Как и Уилл, я всегда относилась к полиграфу со здоровым скептицизмом, считая его полезным инструментом, но не тем, на что можно положиться, а тем более построить обвинение. Конечно, учащение пульса может говорить о чувстве вины или поступке. Но в расследованиях вроде нашего, где на кону жизнь ребенка, эмоции допрашиваемого всегда будут сильными, хаотичными и смешанными. Ненадежными. Кроме того, по моему опыту, виновные люди без труда обходят полиграф. Нарциссы, психопаты. Люди без совести.
— Уилл, так что случилось? Что ее зацепило?
По его взгляду видно, что ему хочется сменить тему, но в конце концов он смягчается.
— Вопрос «Вы когда-либо причиняли вред своей дочери?». Эмили ответила «нет», и ты знаешь, как это работает.

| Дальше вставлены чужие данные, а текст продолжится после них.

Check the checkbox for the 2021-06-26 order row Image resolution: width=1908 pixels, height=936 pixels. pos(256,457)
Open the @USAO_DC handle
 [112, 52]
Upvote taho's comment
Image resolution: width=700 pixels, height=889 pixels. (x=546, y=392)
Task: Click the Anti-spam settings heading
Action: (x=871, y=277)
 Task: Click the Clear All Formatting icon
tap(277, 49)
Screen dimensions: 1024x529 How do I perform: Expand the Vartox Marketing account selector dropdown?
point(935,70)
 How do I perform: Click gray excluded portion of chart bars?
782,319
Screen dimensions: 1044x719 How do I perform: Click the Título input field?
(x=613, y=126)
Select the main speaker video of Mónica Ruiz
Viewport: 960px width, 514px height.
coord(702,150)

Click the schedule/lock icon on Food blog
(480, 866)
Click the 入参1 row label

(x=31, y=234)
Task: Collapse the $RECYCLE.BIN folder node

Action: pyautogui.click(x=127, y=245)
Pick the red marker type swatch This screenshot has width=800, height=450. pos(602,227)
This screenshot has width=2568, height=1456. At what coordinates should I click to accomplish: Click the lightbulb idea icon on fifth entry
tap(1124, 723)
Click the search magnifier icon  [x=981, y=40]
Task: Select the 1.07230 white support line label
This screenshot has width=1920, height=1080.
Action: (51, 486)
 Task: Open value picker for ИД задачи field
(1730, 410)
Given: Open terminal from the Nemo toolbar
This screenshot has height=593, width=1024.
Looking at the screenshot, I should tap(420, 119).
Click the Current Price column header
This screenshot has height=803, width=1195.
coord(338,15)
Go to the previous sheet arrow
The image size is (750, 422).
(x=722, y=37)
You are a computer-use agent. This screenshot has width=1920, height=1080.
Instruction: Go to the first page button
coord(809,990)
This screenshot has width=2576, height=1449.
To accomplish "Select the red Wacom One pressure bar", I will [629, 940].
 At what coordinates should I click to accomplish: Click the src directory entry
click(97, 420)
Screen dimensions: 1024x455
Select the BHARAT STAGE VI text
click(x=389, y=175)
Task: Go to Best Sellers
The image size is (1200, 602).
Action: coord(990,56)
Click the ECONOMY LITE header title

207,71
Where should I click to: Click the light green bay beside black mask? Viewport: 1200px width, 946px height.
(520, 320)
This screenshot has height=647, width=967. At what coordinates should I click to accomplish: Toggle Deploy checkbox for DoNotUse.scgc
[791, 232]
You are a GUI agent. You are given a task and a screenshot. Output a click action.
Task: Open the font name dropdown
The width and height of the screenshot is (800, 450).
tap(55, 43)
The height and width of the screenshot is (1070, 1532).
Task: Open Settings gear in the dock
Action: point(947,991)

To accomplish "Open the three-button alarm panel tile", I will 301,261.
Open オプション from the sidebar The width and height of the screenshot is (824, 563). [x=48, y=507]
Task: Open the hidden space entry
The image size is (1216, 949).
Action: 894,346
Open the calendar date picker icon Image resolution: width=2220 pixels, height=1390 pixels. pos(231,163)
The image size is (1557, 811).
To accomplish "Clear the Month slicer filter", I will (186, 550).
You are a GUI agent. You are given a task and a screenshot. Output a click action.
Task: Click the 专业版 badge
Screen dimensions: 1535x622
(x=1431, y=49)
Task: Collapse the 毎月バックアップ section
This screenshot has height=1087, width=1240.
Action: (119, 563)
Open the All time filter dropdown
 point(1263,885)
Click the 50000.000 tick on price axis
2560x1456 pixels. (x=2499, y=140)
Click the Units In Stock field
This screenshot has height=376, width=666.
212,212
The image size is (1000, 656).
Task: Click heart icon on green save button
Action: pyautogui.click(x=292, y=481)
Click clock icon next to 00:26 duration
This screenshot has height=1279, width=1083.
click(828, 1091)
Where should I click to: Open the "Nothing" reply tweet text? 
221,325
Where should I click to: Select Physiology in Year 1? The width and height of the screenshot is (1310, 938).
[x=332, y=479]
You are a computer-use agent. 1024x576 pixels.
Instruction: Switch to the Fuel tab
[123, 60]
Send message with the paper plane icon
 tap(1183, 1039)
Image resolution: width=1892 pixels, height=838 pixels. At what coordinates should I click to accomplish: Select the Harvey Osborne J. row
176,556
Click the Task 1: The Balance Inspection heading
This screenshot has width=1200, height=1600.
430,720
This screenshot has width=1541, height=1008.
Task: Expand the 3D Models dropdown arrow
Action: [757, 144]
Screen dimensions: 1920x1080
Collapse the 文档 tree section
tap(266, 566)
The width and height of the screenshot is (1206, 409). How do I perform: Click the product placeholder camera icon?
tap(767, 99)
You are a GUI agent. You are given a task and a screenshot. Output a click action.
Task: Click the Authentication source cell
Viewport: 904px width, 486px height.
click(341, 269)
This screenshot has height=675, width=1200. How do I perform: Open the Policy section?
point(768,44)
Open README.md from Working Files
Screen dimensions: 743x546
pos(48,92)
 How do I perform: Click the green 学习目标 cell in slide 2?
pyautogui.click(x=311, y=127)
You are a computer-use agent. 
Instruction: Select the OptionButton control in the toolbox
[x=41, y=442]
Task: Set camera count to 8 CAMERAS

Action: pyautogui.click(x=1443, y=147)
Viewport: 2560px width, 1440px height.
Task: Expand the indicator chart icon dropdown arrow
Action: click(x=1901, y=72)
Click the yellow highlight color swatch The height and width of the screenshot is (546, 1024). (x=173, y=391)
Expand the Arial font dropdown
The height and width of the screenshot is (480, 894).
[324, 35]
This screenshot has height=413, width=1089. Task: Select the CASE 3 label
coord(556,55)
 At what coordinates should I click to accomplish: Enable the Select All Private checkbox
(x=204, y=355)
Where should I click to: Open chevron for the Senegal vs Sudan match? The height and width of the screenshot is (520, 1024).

Вопрос повторяется несколько раз в других формулировках. Каждый раз Эмили говорила «нет», и каждый раз у нее взлетал пульс.
— Это довольно показательно. Ты не согласен?
— Не знаю. Эти отклонения могут ничего не значить. Может, она слишком сильно шлепнула Кэмерон или заперла ее в комнате. Родители годами переживают такие поступки. — Уилл держит свою пинту между ладонями и прокатывает взад и вперед, будто так ему легче взвешивать слова, легче убедить меня. — Вероятно, дело в этом. В ее чувстве ответственности. В том, что она не смогла защитить Кэмерон в собственном доме.
Я слушаю его и думаю, не поспешила ли с выводами. Или он упускает то, что лежит прямо перед нами? Родительская вина — колючая и бездонная штука, я очень хорошо это знаю. Но в доме Эмили что-то действительно случилось, и совсем не в ночь, когда исчезла Кэмерон. Эмили не защитила дочь, когда той требовалась защита, когда она была слишком мала, чтобы защищаться самой. Эта щель со временем ширилась и сейчас прорвала плотину. Во всем, что имеет значение, настоящее Кэмерон было создано ее прошлым.
— Уилл, нам нужно обсудить часть ситуации, связанную с насилием.
Он сдается.
— А ты не думала, что насилие произошло еще до удочерения Кэмерон? Если вообще было?
Я не обращаю внимания на его цинизм.
— Статистически начало сексуального насилия приходится на период от семи до тринадцати лет. Примерно в девяноста процентах случаев насильниками являются члены семьи. И жертвы. Тихие, эмоционально нестабильные, одинокие дети. Девушки вроде Кэмерон. — Я начинаю говорить с излишним пылом — признак, что нужно притормозить себя, придержать, — но почему-то даже мысль о самоконтроле кажется вне досягаемости. — Нам нужно открыто поговорить с Эмили и посмотреть, что выйдет. Мы поедем в эту клинику с ордером на медкарту Кэмерон и положим документы на стол перед Эмили.
Уилл потрясен.
— Господи, Анна, это жестоко. У нее дочь пропала. — Слово вспыхивает между нами, резкое и блестящее. — Ты не думаешь, что Эмили заслуживает передышку, капельку презумпции невиновности? И что с ее мужем? Почему он получил зачет? Может, это он причинил девочке вред?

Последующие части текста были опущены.